> INSTRUCTIONS FOR THE TASK
Rewrite these items with every "screenshot" changed to "image" and nothing else altered. Leave the pictures out.

> RECORDS FOR THE EXERCISE
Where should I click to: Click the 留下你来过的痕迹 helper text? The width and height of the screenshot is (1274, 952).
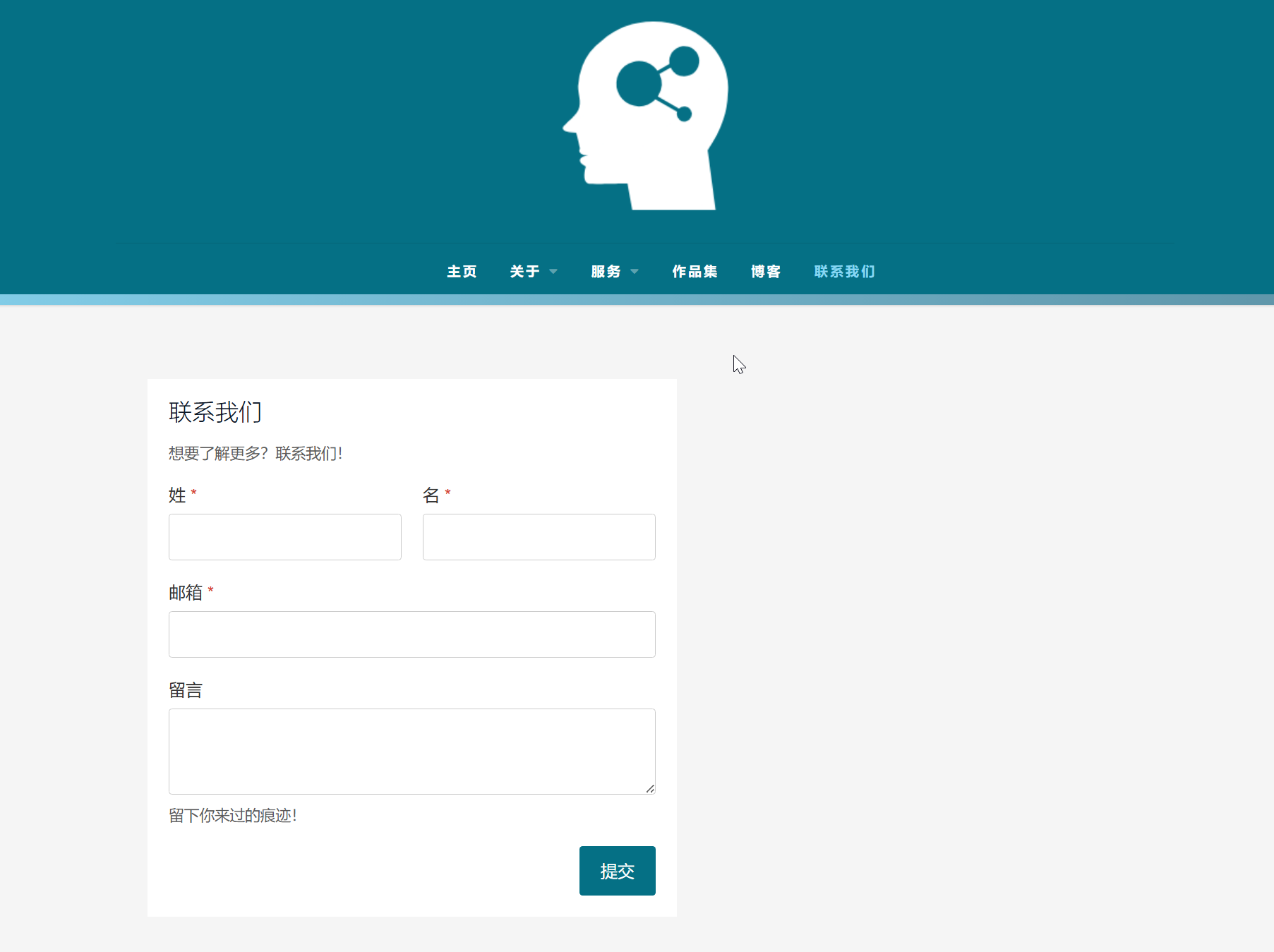[x=233, y=816]
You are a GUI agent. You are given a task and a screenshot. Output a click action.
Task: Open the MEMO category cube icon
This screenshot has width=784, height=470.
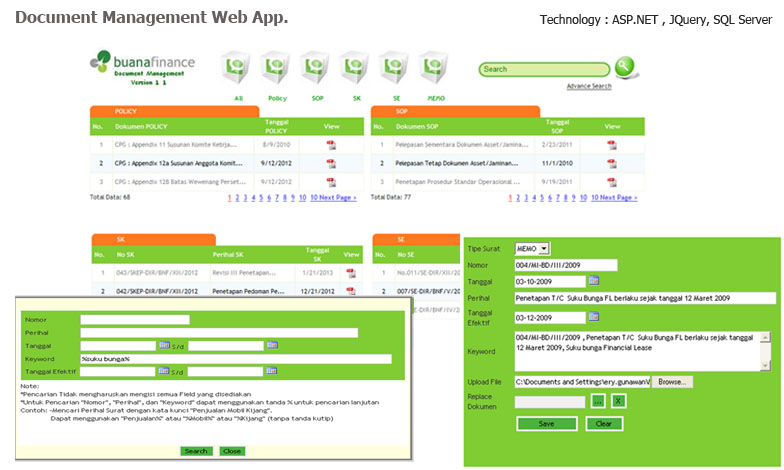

> TASK OUTPUT
Where should I click to: Click the 留下你来过的痕迹 helper text? The width and height of the image is (1274, 952).
[x=233, y=816]
You are a GUI agent. You are given a task and a image. Output a click action.
Task: Open the MEMO category cube icon
This image has width=784, height=470.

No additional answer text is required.